Faith schools: suffer the little children — and they do

The BBC Radio 4 programme Beyond Belief is a mixed bag. Each week Ernie Rae speaks with studio guests and includes a pre-recorded report or interview. I've mentioned a few previously on this blog. Often the subject matter is of only marginal interest to me but this afternoon's edition was about faith schools, featuring the Rev Janina Ainsworth — Church of England Chief Education Officer, Ibrahim Hewitt — former head of Al-Aqsa Primary School in Leicester and now an inspector of faith schools, and Andrew Copson — Chief Executive of the British Humanist Association.

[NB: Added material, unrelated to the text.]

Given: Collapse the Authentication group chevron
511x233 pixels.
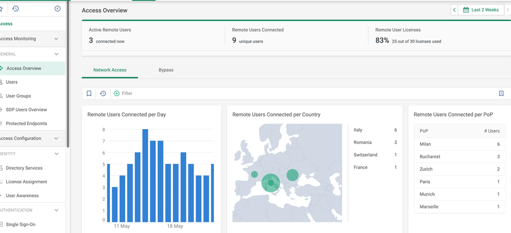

The programme is available as a podcast, and this week's edition is downloadable as mp3 audio here:
http://downloads.bbc.co.uk/podcasts/radio4/belief/belief_20110214-1700a.mp3

Janina Ainsworth seemed convinced that faith schools were inherently a "good thing", while Ibrahim Hewitt's views were all over the place. I particularly liked Ernie Rae's question to him towards the end of the broadcast, as to how probability is taught during maths lessons in a Muslim school. Apparently the children are told that there's no such thing as chance: if you throw dice, the results are not random but willed by God.

During the entire discussion Andrew Copson had the firmest grasp on the issues, seeing through the equivocation and appeals to emotion of the other two guests. I suspect that even Ernie Rae has serious doubts about the validity of faith schools. Given his introduction at the start of the broadcast, I don't think he was merely playing devil's advocate here.

But the most telling point in the programme was a recorded interview with Peter Flack, assistant secretary of the Leicester National Union of Teachers, who believes faith schools are a danger to society. He asked:
"What is so different about children who come from families with religious beliefs, that they need to be educated separately, that they need to be segregated from everybody else?"
Later in the day we had a perfect illustration of the danger Peter Flack warns about. Channel Four's Dispatches: Lessons in Hate and Violence, presented by Tazeen Ahmad and broadcast at 8 pm (with a repeat at 2:40 am), showed precisely what can happen to children if they are left in the clutches of faith-based education. We're not talking only of incitement to violence — these children (some as young as six) were being repeatedly hit. The violence was recorded as part of Dispatches' trademark "secret filming". What's worse, the featured establishments had been inspected and passed as fit places for young children to be "instructed".

A trailer clip of the programme is available here:
http://www.channel4.com/programmes/dispatches/video/series-80/episode-1/lessons-in-hate-and-violence

Those in favour of faith-based education often speak of it enabling children to become part of the community. The evidence suggests, however, that the "community" of which they speak is a narrow one, deliberately segregated from the wider society into which it ought to be integrated.